By Meg Richards
The Associated Press
Putting your money to work in a dull market is no easy task, but staying on the sidelines can pose a greater danger for small investors: If you wait until the market seems like a comfortable place to be, you might never jump in.
Everyone wants to make the most of their investing dollars, but even Wall Street professionals are wary of taking bets these days. If you're not quite sure where to invest, a balanced mutual fund could be the right solution for you.
Balanced funds, which combine stocks and bonds, offer simple one-stop shopping for small investors, and an easy solution for anyone who is ambivalent about the market. Because of their fixed income exposure, they tend to be more conservative and less volatile than pure equity funds, with lower expenses and higher yields.
Balanced funds recommended by industry tracker Morningstar Inc. (www.morningstar.com) include:
Dodge & Cox Balanced (DODBX) has a long-tenured management team, low expenses and a solid track record. Costs and volatility are limited by a value-oriented style and low-turnover. The portfolio is typically 60 percent to 65 percent stocks, though a bias toward value can be a burden when growth leads the way. The fixed-income portion sticks to government and mid-quality corporate bonds.
T. Rowe Price Balanced (RPBAX) has consistently above-average performance, low volatility and low expenses. Its manager, in place since 1991, maintains a relatively heavy 65 percent stake in equities, with solid exposure to foreign stocks and high yield bonds.
Vanguard Wellington (VWELX) has a solid long-term performance record, experienced managers and rock-bottom fees. The fund keeps 60 percent to 70 percent of its holdings in stocks, focusing on value-oriented, dividend-paying issues. Typically lighter on technology shares, Wellington may perform less well in growth-driven markets. A tendency toward longer bond durations makes it more interest-rate sensitive than its peers.
Fidelity Asset Manager (FASMX) has low expenses, stable management and a disciplined strategy that limits risk, but its modest equity approach makes it a more conservative choice. It currently holds a mix of 46 percent stocks, 26 percent bonds and almost 20 percent cash. The stock portfolio focuses mainly on under-valued large-caps with good prospects for growth. The fixed income portion is managed conservatively, mostly in investment-grade bonds.
Flows into such hybrid funds have climbed this year amid worries about inflation, terrorism and rising interest rates.
"The combination of stocks and bonds has certainly provided some stability in the market through the last five years," said Greg Carlson, a fund analyst with Morningstar Inc. "A lot of people feel neither bonds nor stocks are attractive right now, so they're taking the middle road with balanced funds."
This is not a new idea.
The first balanced fund was established by a young Philadelphia accountant named Walter Morgan in July of 1929, just four months before the most famous stock market crash in history. The Wellington Fund, as it was later named, survived Black Tuesday, and became part of The Vanguard Group when the company was founded in 1975.
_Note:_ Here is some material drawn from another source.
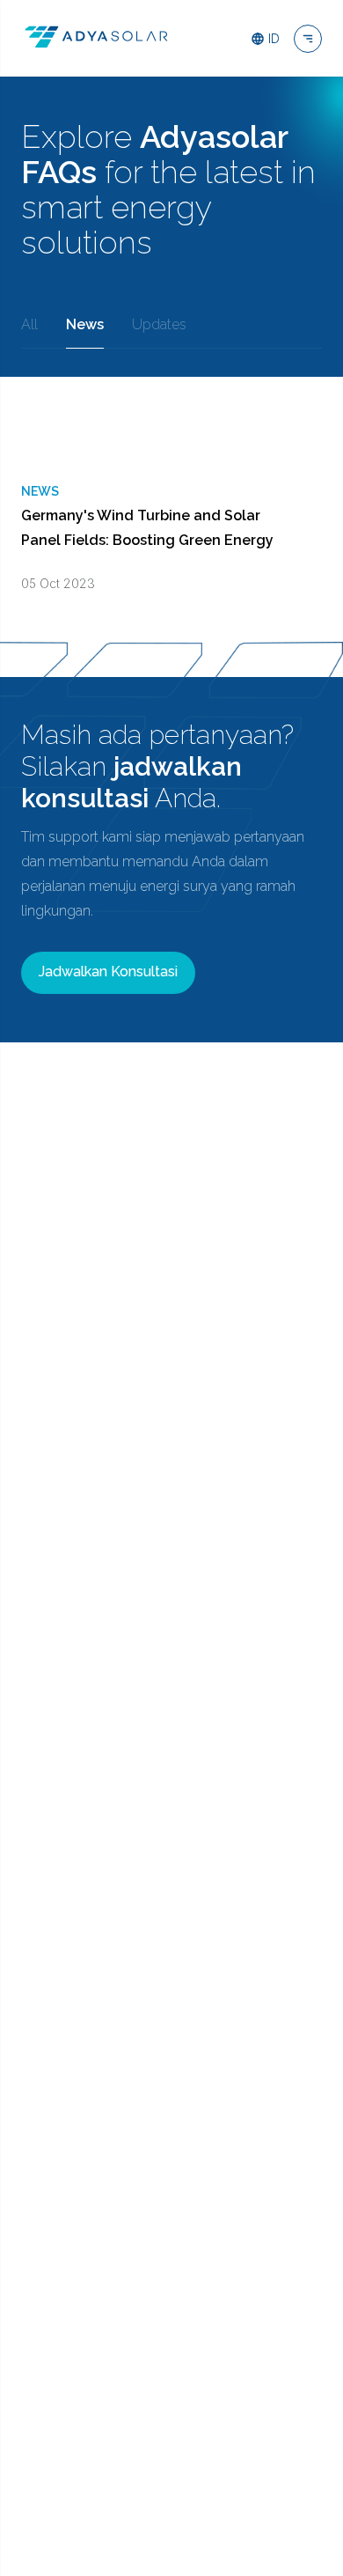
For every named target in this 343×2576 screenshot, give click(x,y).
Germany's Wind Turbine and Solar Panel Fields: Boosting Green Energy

The ideals of its founder - conservation of capital, reasonable current income and profits without undue risk - were not fashionable then.
The fund was established 75 years ago this month.
The goals are still considered dull in some Wall Street circles.
But many investors have come to appreciate the value of slow and steady growth, said Edward Bousa, the fund's manager.
"I think a lot of investors really want to put their money in a vehicle that is conservative but will grow over time," Bousa said. "I suspect when (Morgan) followed this strategy, that was what he was thinking."
A core holding
Often stalwarts of retirement accounts, balanced funds can serve as a fine core holding in any mutual fund portfolio, but you should select carefully, because their approach can vary dramatically.
The first thing to consider is allocation. One might assume from the word "balanced," that the portfolio would be divided equally between stocks and bonds, but a 60 percent-40 percent split is more common.
Morningstar considers funds that are 50 percent to 70 percent in stocks to have a "moderate allocation" strategy. Those with a greater percentage in bonds are said to have a "conservative allocation."
The securities within the fund are another factor. Most balanced funds focus exclusively on domestic stocks, usually leaning toward large caps.
For this reason, keep past returns in perspective when shopping for balanced funds. Those with a greater focus on large-caps will not have done as well over the last few years as those that invested in small- and mid-cap stocks.
Also look closely at the fixed income portion of the fund. In some cases this may be treated more as an afterthought, although balanced funds from larger sponsors will likely have specialized managers for both sides.
If you have a really large portfolio and are interested in maintaining a very specialized asset allocation, a balanced fund might not be right for you. But for a younger person, or any investor just starting out, it could be a very good choice.
It makes especially good sense to use a balanced fund in a retirement account, such as a Roth IRA or a 401(k), where the distributions can grow tax free, said Jack Piazza of Sensible Investment Strategies in Wheaton, Ill.
"Balanced funds are perceived as being dull, but there's nothing dull about their returns," Piazza said, noting that hybrids have outperformed most fund styles, except for small- and mid-cap value and mid-cap blends.